Вулкэнеску не заметил их безмолвного диалога и принялся возбужденно рассказывать:
— На всем, что делает барон, лежит печать гениальности. На время ему наплевать, но никакие «отсидки» в его планы не входят. Жаль мне сыщиков, которым приходится за ним гоняться!
Гортензия нервно постукивала костяшкой домино по столу. Вулкэнеску протянул руку и длинными, гибкими, как щупальца спрута, пальцами слегка сжал ей запястье. Холод пронзил ее руку, поднялся к груди, к вискам. И хотя Вулкэнеску уже разжал пальцы, она еле могла пошевелить онемевшей рукой.
— Понимаю ваше нетерпение, мадам. Такое не каждый день услышишь! Клянусь, ваше волнение мне понятно… Представляете: он готовил это дело целых три года! Конечно, и другим занимался, но главным оставалось именно это дело.
— Да рассказывайте же наконец, и…
— Вот видите, видите? А вы говорили, что не слышали о нем.
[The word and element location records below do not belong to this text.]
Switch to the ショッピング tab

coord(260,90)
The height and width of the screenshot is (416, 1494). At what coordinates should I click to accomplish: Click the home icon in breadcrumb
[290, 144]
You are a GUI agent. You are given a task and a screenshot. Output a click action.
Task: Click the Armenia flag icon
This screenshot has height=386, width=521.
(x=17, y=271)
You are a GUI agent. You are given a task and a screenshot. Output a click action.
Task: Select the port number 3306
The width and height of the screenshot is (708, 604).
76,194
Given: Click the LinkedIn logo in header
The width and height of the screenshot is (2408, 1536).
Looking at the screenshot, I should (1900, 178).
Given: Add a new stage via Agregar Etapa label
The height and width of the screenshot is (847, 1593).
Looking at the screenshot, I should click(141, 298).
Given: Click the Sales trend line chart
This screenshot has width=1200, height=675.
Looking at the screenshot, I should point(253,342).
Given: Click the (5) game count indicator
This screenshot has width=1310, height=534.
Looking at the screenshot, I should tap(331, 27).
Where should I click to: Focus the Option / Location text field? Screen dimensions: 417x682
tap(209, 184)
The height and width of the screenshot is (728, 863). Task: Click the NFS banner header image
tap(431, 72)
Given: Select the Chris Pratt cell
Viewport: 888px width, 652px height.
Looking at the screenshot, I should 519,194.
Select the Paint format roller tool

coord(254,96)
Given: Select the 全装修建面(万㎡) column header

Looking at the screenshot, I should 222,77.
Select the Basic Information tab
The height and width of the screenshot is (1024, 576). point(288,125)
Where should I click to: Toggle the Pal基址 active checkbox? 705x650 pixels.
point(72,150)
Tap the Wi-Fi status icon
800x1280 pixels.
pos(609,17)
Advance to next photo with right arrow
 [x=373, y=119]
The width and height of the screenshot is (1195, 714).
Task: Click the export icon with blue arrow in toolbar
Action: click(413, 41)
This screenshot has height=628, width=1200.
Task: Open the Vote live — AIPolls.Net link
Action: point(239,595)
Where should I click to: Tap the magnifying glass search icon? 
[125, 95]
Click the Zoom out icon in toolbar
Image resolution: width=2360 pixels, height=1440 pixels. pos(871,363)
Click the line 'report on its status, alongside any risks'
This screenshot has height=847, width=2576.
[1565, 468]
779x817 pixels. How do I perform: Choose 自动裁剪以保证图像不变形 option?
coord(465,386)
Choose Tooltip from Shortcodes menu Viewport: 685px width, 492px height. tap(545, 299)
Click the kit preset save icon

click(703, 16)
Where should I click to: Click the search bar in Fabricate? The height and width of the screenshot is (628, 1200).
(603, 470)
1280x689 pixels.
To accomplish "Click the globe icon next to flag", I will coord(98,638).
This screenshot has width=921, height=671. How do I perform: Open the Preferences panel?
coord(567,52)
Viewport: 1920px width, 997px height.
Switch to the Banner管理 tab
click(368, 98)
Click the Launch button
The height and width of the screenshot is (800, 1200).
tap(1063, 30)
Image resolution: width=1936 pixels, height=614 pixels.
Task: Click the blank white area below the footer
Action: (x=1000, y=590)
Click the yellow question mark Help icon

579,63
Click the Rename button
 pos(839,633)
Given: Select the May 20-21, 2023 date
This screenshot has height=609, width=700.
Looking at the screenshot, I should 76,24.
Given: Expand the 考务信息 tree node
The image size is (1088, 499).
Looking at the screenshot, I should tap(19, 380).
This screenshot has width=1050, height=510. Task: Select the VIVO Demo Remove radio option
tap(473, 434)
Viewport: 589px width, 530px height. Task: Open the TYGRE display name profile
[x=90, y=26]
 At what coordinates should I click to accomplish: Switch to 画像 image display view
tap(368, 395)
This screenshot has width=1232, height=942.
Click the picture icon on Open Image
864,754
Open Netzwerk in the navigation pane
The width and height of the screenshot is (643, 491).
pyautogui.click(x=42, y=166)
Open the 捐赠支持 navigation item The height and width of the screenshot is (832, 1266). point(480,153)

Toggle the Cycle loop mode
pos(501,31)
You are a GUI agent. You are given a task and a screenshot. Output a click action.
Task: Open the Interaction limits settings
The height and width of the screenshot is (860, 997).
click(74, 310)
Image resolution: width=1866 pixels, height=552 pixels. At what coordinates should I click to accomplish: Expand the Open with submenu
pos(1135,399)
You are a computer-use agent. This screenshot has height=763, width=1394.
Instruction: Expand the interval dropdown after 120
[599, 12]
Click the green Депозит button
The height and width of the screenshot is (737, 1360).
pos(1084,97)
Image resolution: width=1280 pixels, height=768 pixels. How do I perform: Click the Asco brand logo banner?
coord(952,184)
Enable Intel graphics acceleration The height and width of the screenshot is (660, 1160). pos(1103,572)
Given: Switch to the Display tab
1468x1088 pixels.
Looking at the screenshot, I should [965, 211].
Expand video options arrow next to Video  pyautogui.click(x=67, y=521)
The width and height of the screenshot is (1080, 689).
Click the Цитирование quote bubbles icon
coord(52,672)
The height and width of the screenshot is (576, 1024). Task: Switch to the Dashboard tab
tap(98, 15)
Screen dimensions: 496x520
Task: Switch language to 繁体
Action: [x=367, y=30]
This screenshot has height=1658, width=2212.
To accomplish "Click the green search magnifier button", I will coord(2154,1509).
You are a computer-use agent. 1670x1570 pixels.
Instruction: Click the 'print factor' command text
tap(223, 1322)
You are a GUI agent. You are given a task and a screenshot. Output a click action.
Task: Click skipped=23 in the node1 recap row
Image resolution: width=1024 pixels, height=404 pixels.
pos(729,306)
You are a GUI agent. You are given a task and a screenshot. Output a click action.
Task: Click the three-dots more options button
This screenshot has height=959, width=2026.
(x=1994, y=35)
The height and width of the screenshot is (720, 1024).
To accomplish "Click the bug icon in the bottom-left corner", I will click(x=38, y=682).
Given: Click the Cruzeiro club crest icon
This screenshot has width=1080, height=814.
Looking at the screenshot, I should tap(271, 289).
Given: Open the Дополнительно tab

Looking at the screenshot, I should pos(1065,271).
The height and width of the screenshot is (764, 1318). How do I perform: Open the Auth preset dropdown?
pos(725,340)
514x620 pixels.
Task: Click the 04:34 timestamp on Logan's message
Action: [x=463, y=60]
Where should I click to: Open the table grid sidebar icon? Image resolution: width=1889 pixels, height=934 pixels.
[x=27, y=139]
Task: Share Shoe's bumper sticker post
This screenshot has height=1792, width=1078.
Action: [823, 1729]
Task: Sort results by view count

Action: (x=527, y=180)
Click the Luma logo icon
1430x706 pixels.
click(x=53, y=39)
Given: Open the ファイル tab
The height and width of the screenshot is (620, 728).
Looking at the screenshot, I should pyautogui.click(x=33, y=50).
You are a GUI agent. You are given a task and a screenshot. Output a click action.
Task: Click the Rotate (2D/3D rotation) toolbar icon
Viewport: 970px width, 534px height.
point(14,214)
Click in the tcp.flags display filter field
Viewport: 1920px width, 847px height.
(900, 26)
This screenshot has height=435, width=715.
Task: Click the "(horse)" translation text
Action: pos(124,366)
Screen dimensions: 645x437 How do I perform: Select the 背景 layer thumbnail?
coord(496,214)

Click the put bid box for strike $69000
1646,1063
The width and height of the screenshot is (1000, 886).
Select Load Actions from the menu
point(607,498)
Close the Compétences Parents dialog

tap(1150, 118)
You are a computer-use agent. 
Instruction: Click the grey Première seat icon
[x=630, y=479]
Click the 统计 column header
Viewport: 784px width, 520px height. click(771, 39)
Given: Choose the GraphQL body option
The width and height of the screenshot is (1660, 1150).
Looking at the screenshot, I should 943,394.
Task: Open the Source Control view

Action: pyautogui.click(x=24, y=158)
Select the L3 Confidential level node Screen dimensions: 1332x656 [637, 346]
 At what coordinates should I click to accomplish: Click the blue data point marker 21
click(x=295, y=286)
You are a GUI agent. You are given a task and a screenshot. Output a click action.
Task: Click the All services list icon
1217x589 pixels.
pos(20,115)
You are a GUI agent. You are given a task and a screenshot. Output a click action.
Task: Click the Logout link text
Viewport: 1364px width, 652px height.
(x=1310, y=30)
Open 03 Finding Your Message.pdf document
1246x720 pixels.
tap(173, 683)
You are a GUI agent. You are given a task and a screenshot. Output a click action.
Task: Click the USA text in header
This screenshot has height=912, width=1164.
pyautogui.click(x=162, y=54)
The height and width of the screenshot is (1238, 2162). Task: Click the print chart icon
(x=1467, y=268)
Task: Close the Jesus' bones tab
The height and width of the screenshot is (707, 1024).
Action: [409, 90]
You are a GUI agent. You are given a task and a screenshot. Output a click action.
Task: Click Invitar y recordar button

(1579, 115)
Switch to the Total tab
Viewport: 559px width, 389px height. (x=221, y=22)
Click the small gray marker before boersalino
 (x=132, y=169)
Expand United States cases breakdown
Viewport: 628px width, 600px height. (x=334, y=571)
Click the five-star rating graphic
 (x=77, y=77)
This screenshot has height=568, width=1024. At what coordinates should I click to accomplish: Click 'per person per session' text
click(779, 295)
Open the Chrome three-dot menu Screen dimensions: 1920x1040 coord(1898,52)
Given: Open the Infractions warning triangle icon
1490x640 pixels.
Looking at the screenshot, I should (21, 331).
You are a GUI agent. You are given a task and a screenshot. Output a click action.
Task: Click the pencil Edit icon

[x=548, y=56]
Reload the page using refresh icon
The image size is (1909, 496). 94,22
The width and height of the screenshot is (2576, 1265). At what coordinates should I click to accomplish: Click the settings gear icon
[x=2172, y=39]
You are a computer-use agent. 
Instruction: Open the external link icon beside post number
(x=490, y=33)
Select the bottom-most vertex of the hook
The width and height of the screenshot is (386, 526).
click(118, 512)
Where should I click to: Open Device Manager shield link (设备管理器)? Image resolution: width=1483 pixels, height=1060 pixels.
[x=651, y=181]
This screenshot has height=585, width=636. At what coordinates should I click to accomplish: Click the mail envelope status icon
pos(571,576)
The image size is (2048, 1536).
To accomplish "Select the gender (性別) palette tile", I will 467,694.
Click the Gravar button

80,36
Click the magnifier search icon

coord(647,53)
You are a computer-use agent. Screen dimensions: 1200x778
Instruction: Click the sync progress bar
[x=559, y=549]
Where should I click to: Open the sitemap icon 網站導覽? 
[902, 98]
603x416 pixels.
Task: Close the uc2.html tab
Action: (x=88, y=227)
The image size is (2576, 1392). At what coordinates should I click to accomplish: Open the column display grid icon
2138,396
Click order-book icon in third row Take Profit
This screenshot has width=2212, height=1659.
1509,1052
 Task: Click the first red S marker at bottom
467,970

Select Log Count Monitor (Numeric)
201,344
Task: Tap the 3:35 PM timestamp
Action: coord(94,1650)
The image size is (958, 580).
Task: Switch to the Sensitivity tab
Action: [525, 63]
Настоящий Арсен Лупин, мадам! — Слог «пи» Вулкэнеску сильно растянул, брызгая при этом слюной.
— Позвольте, «Люпэн», следует произносить «Люпэн», если, конечно, речь идет о французе!..
— Извольте, извольте, это ничего не меняет… Три года тому назад барон под видом богатого латиноамериканского плантатора заявился на улицу Сент Оноре, в лучший ювелирный магазин Парижа, и попросил показать ему самые дорогие камни. Перед ним разложили несметные сокровища, бриллианты величиной с орех… Но он настаивал, ему, видите ли, нужна вещь совершенно исключительная. Позвали хозяина, и тот, убедившись, что клиент баснословно богат и к тому же знает толк в алмазах, достал из сейфа уникальный бриллиант весом боле ста карат, за который запросил астрономическую сумму… Слышите, мадам, астрономическую! И барон заплатил. Он был при деньгах после целого ряда успешных операций, так что тут же, на месте, не торгуясь, выложил требуемую сумму. И ушел с бриллиантом… Потрясающе, не правда ли? Но через месяц он вернулся и — прямо к хозяину. «Уважаемый, — говорит, — ваш бриллиант принес мне счастье… Та, которой я его подарил, стала моей женой. А это самая красивая женщина в Латинской Америке и вообще на свете… Я ваш вечный должник, — говорит. — Но я был бы в тысячу раз счастливее, если бы вам удалось найти еще один точно такой же камень, я хочу подарить жене серьги».